International Conference on Cancer Science, Diagnosis and Therapeutics

KUNWAR RANJEET Profile

KUNWAR RANJEET

KUNWAR RANJEET

Biography

I am Dr. Kunwar Ranjeet, a Computer Science graduate from SRM Institute of Science and Technology, Kattankulathur, India. My work focuses on artificial intelligence, medical imaging, and explainable deep learning techniques. My recent research involves developing an interpretable skin cancer diagnosis framework using the Swin Transformer along with Grad-CAM and Grad-CAM++ methods, with the goal of enhancing early detection in dermatological oncology. I have also been a finalist in several national-level hackathons, and I am passionate about leveraging AI to build accessible and impactful healthcare technologies.

Research Interest

Abstract

XAI-Driven Skin Cancer Diagnosis Skin is the largest organ in the human body and serves critical physiological and protective functions. Skin cancer, also referred to as cancer mortis, is among the most prevalent and rapidly increasing types of cancer worldwide. Timely and accurate diagnosis is essential for effective treatment. However, traditional diagnostic methods often rely heavily on expert interpretation, specialized equipment, and time-consuming procedures?factors that can delay early detection and treatment. To overcome these limitations, this study presents a deep learning-based skin lesion classification model utilizing the Swin Transformer architecture. This state-of-the-art model leverages a hierarchical structure and shifted window self-attention mechanism to capture both local and global features in dermatoscopic images.
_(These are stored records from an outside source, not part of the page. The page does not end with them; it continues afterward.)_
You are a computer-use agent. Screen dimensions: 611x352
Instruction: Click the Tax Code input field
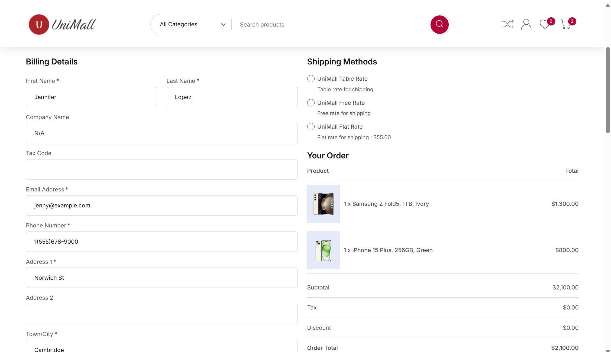pyautogui.click(x=161, y=169)
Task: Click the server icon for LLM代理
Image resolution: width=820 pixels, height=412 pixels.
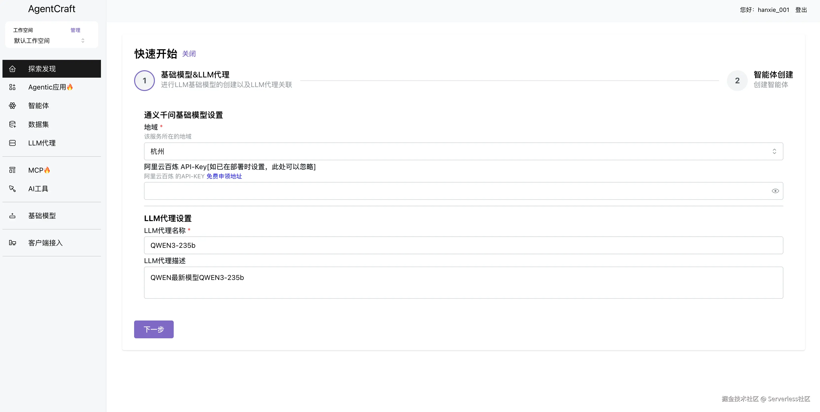Action: [x=12, y=143]
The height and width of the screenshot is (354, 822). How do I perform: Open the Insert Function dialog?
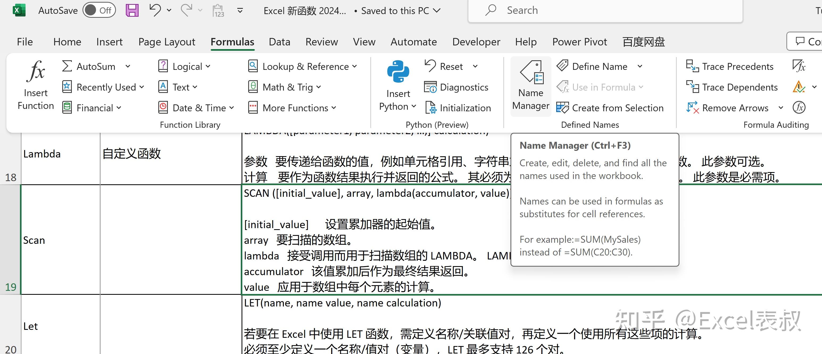point(35,83)
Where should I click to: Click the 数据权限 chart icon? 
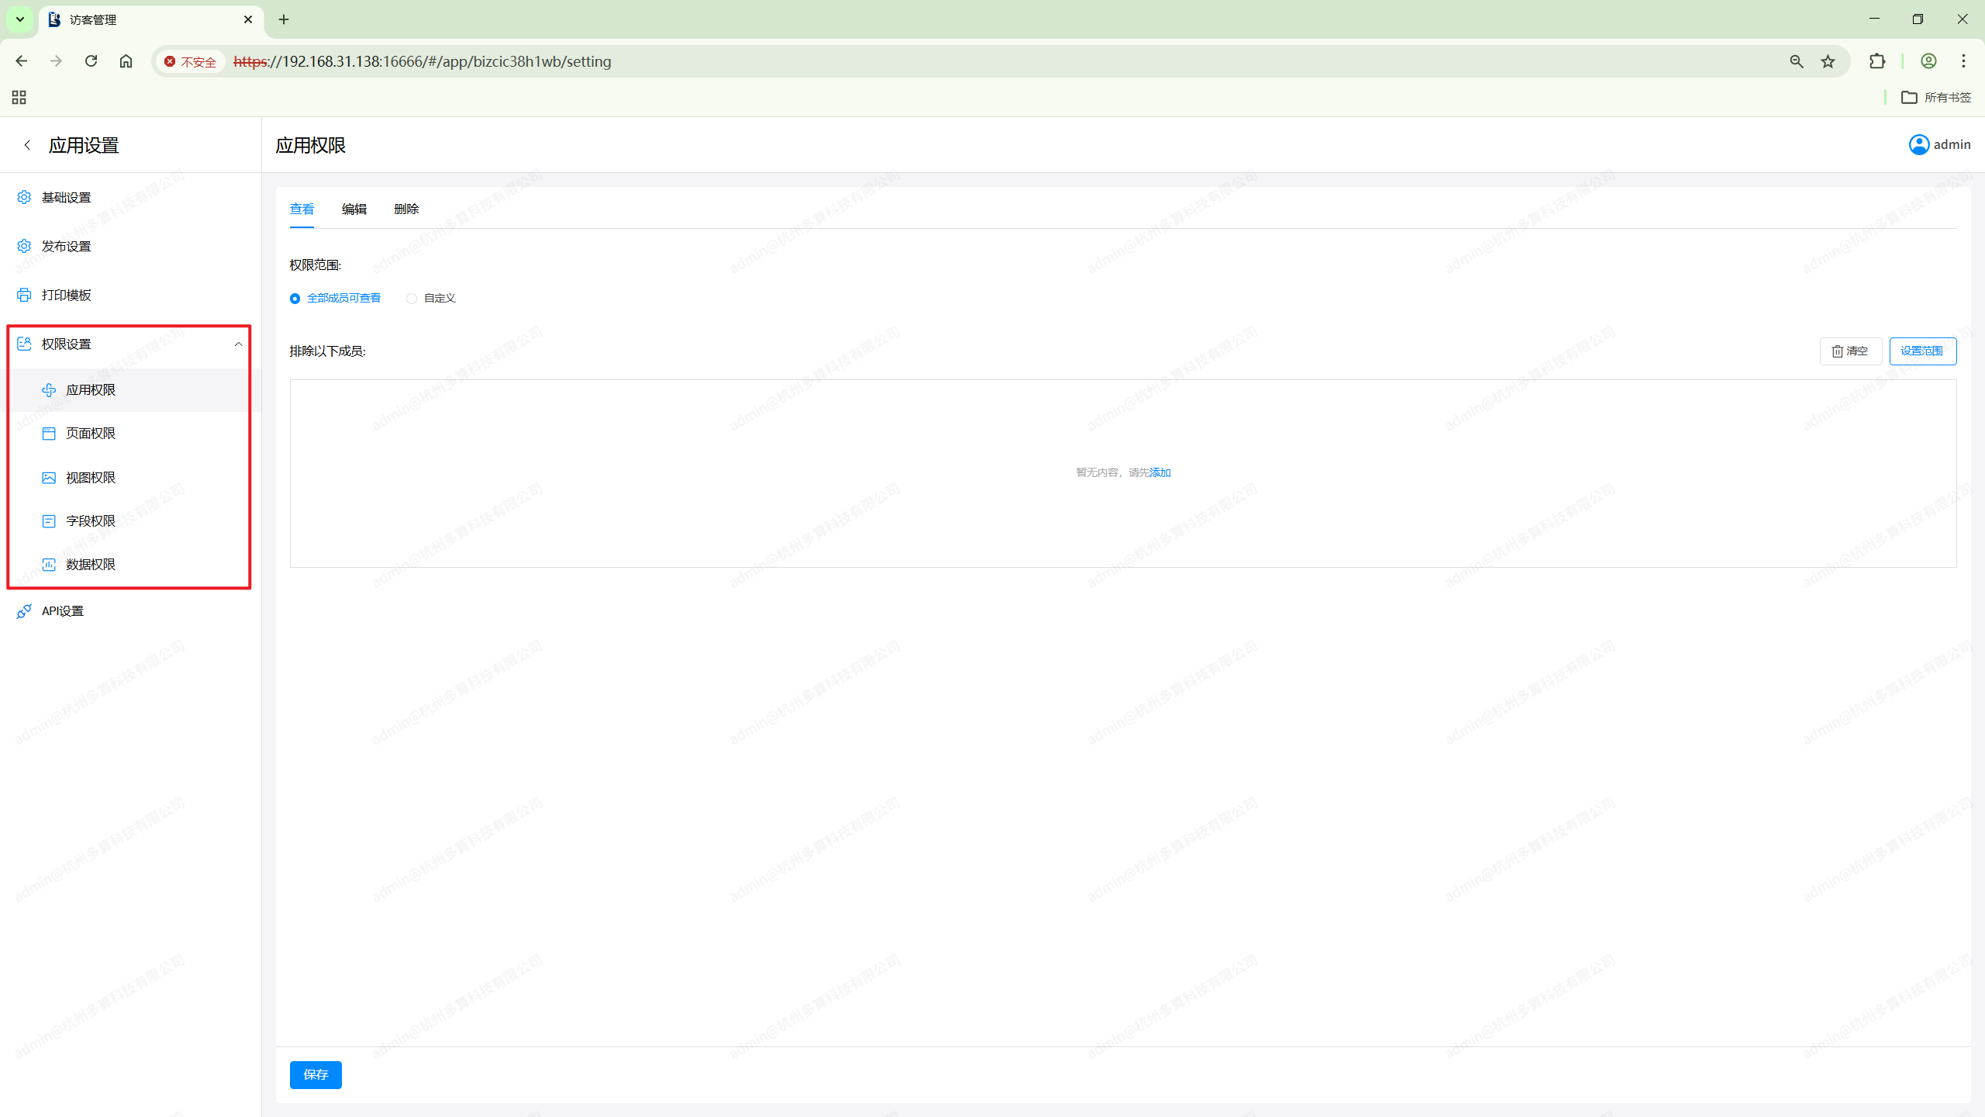point(49,565)
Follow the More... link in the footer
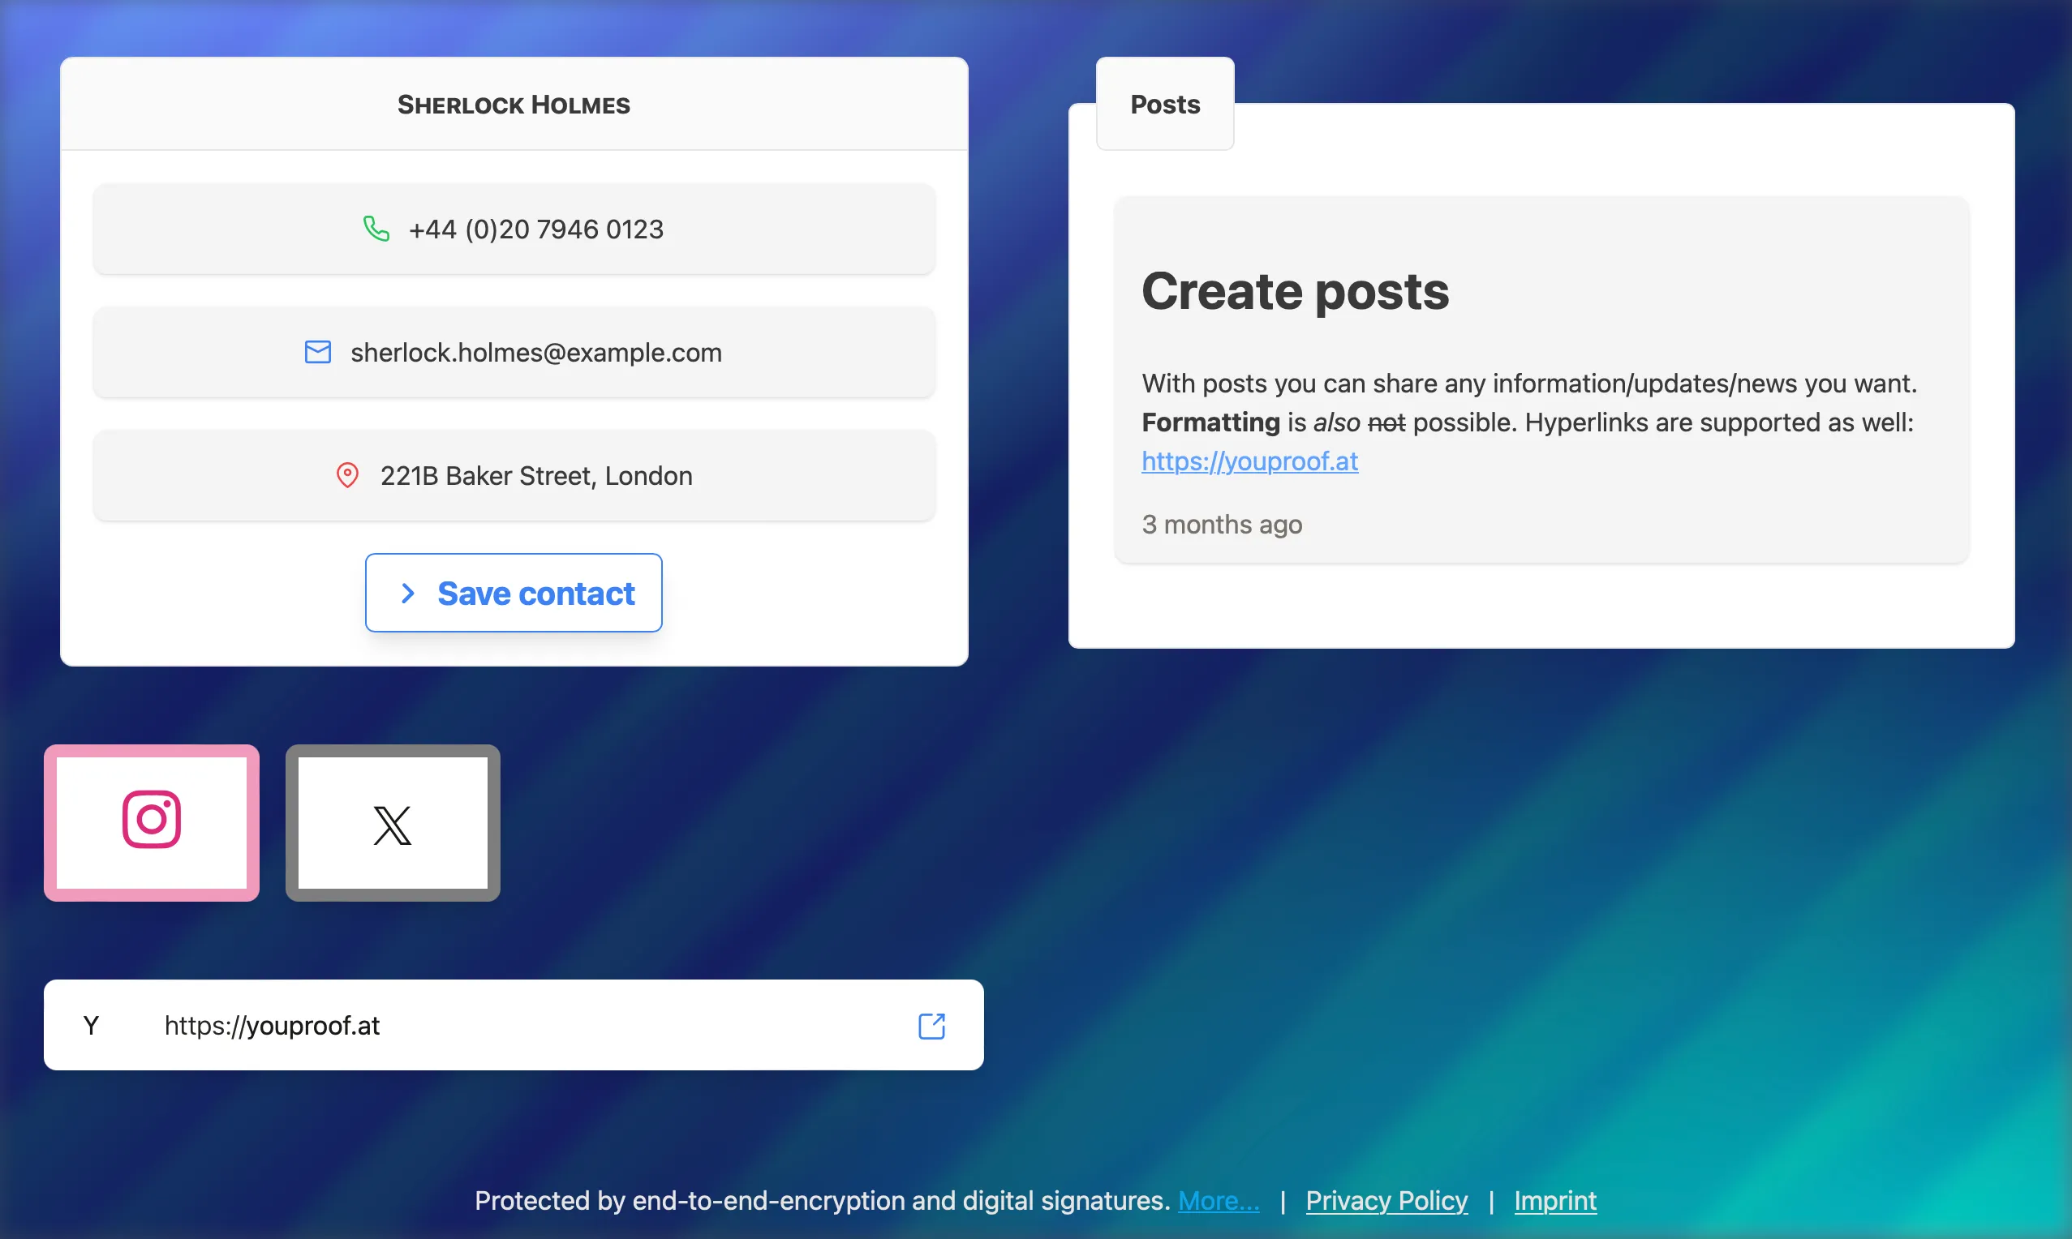 click(1218, 1201)
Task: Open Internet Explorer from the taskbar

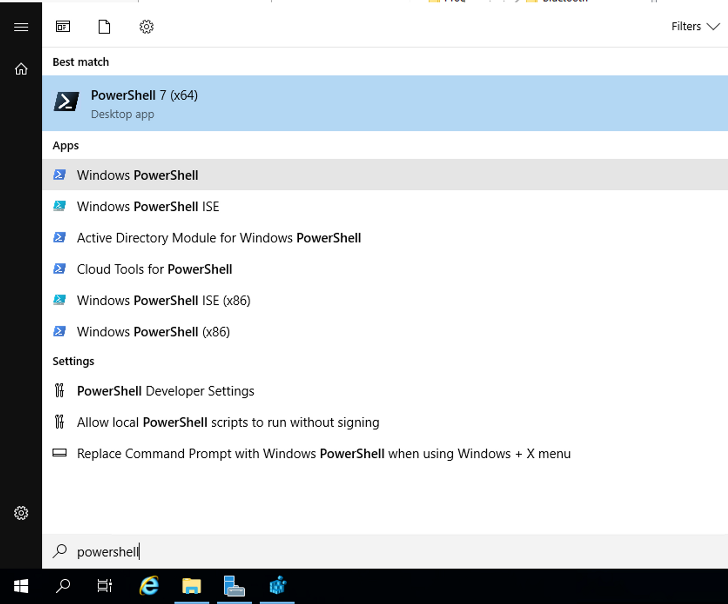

The model is trained on diverse datasets including HAM10000, ISIC-2008, ISIC-2019, and PH2, ensuring robust and generalizable learning. Crucial dermoscopic attributes such as pigment network and milia-like cysts were factored in during preprocessing and feature extraction, enhancing model interpretability and dermatological relevance. Explainable AI (XAI) techniques, including Grad-CAM and Grad-CAM++, are integrated to provide visual explanations that highlight important regions influencing the classification. The model's performance is evaluated using metrics such as accuracy, precision, recall, and F1-score. The results demonstrate strong classification capabilities and support the potential for early, AI-assisted skin cancer diagnosis. This work aims to bridge the gap between advanced AI and clinical usability, providing a transparent, accurate, and scalable solution for global dermatological applications.